The entries are to be given again in full. Every word must match.

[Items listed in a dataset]
* * * * *
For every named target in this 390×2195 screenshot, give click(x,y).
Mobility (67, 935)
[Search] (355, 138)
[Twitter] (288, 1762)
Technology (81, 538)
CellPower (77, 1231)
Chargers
* * * * *
◆ **Solution to the exercise**:
For every named target in this 390×2195 screenshot, give click(x,y).
Mobility (67, 935)
[Search] (355, 138)
[Twitter] (288, 1762)
Technology (81, 538)
CellPower (77, 1231)
Chargers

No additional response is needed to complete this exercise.